ТЕКСТ:

□ □ □ □

Покуда сам я не сыграю в ящик,
Играй со мной!
Мне самому не справиться со скукой,
С тоской тупой.
Учи меня забавным всяким штукам —
«Апорт!», «Тубо!»
Подай же снова мне команду «Голос!»,
Команду «Фас!»
Ну поиграй со мной, Предвечный Логос,
В последний раз.
Довольно редкий и узнаваемый в русской поэтической традиции ритмический рисунок, изначально — балладный, в какой-то момент он утверждается в элегической «Рассветной песне» (вроде «Когда взойдет денница золотая» Баратынского), затем эта символика зари отзывается в неомифологических куплетах символистов («Пусть далеко до полного рассвета, / Пусть ноет грудь, — / Нам белый голубь Нового Завета / Укажет путь»). Но более всего он известен по комической балладе А. К. Толстого про безответного Деларю, которая ведь тоже аллегория с девизом: «Великодушие смягчает сердца». Так, кроме привычной у Кибирова отсылки к большой поэтической хрестоматии, мы видим соединение лирической мифологии и пародической баллады, гротескное смешение высокого с низким. Как и положено эпиграфу, эта игра предвещает некое сюжетное развитие. И действительно, под высоким небом на лоне «злосчастной природы» разыгрывается «собачья комедия»:
На лоне природы
Штук десять уродов,
Штук семь или восемь крикливых блядей.
Музон громыхает.
Они отдыхают
На лоне злосчастной природы моей.
Исполнившись гнева
К высокому небу
Воззвал я! Но небо сказало: Смотри —
Вон там у мангала
Ни много, ни мало
Две таксы невинных и девочки три!

□ □ □ □

ФРАГМЕНТЫ ДАННЫХ:
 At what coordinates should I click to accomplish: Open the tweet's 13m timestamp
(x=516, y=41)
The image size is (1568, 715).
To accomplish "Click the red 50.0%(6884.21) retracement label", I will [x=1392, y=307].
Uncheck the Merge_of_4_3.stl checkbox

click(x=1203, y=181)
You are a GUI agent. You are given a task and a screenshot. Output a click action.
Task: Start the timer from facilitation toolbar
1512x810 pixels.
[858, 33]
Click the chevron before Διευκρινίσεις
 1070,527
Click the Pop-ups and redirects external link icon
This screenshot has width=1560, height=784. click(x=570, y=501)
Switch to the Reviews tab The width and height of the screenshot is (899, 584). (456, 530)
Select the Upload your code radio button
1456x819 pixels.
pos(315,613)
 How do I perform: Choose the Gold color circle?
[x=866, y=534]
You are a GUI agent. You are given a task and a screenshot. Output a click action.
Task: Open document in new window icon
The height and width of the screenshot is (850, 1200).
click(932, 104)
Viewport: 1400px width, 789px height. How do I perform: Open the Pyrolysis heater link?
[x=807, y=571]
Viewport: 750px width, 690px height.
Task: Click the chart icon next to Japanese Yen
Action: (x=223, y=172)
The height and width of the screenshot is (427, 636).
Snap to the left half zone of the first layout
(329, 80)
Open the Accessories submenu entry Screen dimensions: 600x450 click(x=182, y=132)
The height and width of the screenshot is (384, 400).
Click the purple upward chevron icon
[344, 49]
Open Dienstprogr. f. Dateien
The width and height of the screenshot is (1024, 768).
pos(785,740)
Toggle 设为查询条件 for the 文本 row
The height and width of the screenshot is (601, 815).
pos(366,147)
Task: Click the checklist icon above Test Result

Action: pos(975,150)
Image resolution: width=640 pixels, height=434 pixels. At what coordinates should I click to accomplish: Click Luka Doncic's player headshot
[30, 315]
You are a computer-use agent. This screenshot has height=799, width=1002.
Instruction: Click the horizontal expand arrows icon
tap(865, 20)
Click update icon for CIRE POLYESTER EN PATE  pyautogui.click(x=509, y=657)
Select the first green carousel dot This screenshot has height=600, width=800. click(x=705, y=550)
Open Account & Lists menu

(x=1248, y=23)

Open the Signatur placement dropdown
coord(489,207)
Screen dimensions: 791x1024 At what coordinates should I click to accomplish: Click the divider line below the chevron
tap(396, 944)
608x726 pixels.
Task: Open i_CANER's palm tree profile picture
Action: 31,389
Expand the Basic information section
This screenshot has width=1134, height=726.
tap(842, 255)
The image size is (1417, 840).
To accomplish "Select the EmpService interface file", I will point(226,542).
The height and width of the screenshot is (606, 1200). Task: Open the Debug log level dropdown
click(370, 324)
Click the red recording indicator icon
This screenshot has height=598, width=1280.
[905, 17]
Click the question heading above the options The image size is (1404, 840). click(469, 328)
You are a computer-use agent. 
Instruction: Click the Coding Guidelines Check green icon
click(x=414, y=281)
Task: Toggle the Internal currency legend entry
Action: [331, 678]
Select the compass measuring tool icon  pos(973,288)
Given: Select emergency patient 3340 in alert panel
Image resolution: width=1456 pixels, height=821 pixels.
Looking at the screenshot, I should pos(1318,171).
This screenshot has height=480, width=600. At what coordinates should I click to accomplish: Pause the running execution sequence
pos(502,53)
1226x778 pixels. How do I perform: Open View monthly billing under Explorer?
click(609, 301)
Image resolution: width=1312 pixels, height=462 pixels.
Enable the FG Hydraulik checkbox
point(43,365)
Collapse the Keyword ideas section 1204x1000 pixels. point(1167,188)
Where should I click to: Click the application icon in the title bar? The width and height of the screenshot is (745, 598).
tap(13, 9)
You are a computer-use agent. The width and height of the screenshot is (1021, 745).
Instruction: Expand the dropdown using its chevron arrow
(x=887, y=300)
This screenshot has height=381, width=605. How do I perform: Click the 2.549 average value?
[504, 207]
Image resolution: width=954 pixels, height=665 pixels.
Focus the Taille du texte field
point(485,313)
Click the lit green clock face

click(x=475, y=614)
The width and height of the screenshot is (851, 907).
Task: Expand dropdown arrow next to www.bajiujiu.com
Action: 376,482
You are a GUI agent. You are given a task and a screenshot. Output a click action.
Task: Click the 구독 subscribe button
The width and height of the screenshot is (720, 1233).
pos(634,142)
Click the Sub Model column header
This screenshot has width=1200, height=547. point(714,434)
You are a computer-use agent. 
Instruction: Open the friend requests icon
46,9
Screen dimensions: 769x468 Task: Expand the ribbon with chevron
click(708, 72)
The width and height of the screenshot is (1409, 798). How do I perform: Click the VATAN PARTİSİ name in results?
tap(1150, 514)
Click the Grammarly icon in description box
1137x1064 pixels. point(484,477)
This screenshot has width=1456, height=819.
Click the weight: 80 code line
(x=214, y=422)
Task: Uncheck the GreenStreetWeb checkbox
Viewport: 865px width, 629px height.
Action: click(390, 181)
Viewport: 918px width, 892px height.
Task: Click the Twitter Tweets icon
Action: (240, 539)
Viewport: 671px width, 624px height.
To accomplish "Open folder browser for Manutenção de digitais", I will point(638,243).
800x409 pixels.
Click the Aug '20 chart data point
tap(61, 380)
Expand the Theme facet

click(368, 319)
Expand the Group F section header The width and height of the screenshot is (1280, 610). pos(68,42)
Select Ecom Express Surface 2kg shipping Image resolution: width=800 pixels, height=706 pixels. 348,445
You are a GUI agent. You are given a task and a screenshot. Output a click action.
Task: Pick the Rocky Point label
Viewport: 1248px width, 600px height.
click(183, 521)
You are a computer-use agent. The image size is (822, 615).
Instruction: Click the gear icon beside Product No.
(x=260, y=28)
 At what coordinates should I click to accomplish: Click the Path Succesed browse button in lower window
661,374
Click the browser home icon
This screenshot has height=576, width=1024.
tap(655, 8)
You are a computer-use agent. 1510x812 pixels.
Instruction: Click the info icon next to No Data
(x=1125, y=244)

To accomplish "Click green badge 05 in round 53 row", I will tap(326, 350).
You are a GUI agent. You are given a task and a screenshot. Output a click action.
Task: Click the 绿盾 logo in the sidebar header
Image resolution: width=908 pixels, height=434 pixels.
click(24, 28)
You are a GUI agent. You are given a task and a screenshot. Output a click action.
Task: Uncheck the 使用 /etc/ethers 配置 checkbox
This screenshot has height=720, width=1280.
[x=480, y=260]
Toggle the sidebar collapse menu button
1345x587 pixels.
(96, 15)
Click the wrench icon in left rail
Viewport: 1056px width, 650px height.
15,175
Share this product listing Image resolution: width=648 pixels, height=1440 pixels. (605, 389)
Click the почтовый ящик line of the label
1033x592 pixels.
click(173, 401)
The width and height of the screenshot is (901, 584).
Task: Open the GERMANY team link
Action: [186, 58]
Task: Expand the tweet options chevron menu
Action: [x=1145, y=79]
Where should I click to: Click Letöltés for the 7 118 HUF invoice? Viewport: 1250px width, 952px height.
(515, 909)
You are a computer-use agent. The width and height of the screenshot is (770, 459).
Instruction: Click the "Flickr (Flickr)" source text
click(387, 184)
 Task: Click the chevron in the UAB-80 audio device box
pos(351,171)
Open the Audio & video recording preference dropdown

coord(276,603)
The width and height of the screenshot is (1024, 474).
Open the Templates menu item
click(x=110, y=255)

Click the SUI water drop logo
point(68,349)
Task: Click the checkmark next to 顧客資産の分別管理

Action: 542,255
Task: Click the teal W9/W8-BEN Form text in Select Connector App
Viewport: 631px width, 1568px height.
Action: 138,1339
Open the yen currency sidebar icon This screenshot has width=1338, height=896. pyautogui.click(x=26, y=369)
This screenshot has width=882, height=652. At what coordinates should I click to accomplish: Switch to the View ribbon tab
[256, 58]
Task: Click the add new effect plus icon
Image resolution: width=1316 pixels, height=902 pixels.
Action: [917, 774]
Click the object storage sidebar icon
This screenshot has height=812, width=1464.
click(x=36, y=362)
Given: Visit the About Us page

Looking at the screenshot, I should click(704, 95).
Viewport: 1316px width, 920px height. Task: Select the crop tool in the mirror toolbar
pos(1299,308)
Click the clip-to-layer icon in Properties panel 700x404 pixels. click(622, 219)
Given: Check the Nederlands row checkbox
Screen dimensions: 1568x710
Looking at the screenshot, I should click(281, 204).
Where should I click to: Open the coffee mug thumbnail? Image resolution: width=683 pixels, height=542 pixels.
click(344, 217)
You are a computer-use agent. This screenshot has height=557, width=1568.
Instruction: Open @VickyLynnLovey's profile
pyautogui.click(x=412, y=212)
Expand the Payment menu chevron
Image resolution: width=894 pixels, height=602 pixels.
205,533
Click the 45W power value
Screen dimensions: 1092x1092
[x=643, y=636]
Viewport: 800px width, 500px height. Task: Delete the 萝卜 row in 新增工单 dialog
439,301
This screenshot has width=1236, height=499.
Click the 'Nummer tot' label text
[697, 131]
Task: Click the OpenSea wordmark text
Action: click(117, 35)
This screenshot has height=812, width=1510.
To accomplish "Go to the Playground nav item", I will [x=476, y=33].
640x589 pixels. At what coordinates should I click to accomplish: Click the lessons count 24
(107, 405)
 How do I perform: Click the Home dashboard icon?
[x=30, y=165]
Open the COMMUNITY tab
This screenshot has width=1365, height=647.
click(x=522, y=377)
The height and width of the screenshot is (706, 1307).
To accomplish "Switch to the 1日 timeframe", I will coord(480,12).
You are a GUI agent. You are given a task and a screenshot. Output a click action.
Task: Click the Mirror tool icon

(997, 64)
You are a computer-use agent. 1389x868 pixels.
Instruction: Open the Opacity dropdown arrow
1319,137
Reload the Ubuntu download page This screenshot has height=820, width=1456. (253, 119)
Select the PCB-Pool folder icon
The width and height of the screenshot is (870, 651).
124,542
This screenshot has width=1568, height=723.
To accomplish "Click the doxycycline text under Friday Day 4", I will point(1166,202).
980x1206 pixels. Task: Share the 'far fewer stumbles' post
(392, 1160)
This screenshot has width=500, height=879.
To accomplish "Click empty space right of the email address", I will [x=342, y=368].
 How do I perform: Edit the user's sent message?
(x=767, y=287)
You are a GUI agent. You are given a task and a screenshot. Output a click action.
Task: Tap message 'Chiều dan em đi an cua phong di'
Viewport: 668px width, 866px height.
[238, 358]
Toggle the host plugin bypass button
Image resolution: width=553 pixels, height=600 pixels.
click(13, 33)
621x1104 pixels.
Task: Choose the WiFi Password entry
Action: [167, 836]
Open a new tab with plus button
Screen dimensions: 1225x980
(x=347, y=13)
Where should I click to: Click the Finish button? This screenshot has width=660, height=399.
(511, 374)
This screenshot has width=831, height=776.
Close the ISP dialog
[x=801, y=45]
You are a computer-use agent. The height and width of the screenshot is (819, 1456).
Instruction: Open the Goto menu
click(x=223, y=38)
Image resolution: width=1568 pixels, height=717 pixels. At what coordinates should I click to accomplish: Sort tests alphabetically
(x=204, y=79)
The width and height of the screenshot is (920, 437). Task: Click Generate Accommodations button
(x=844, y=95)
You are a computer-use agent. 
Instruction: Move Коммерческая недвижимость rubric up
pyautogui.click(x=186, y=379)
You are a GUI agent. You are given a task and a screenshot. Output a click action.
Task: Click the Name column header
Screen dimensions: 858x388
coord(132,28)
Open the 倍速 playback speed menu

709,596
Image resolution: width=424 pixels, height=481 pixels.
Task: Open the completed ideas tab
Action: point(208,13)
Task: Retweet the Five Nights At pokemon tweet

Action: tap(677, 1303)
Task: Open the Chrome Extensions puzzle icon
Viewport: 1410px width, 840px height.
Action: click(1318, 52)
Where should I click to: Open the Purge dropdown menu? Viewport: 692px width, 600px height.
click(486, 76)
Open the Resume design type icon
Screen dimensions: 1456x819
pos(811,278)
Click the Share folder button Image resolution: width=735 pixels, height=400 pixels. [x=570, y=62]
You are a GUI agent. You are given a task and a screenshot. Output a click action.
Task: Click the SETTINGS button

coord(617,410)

□ □ □ □

УПРАЖНЕНИЯ:
1 - По какой комической балладе ритмический рисунок, о котором идет речь в разборе стихов Кибирова, известен более всего?
2 - Продолжите разбор стихов Кибирова после последних процитированных строк.

ОТВЕТЫ К УПРАЖНЕНИЯМ:
1 - По комической балладе А. К. Толстого про безответного Деларю.

2 -
Вообще, проще всего было написать, что этот сборник состоит из разговоров о погоде и о политике. Первая часть — «Пейзажная лирика» — о погоде, вторая, «Что все это означает?», соответственно, о политике. Первая часть — о естественном, вторая — о противоестественном. В первой части есть сюжет и смысл, во второй смысла нет. В первой части читателя отсылают к испытанным культурой аллегорическим картинам, во второй — оставляют в недоумении: «что все это означает». Непривычно короткие «пейзажные» стихотворения со слишком обыденным сюжетом, — все эти прогулки в парке и живые картины ближе к финалу в полном соответствии с заголовком набирают высоту, и вот уже «…Цецилия святая, / Посредством Генделя взывая, / Зовет меня куда-то вверх!».
Притом что всякая «часть пейзажа» и всякое «климатическое явление» в одночасье могут стать цитатой из Тютчева, рекламным слоганом и газетной передовицей, «высокая поэзия» от такого соединения спускается на землю, а газетная проза обретает одическую силу: «Зияет солнца раскаленный зев. / Ф. Тютчев одобрял сей Божий гнев, / А нам с тобой и агропрому горе!». Вообще, ключевое имя этой пейзажной лирики — Тютчев, с его аллегорическими картинами и «одическими фрагментами». Но в какой-то момент регистр меняется, на место «эмблемат и символов» приходит «Инстаграм», моментальные снимки, «говорение внутри описания», «поэзия в прозе» — Фет и Некрасов, короче говоря:
Тягомотные, мутные месяцы
С междометием бр-р на конце.
Выраженье совсем неуместное
На твоем бестолковом лице!
Что ты лыбишься, глупая женщина?
Что резвишься, безмозглый зверок?
Мгла промозглая, роща зловещая,
Мерзопакостный мелкий снежок.
Что ж ты фоткаешь веточки всякие,
Этим мраком грузя Instagram?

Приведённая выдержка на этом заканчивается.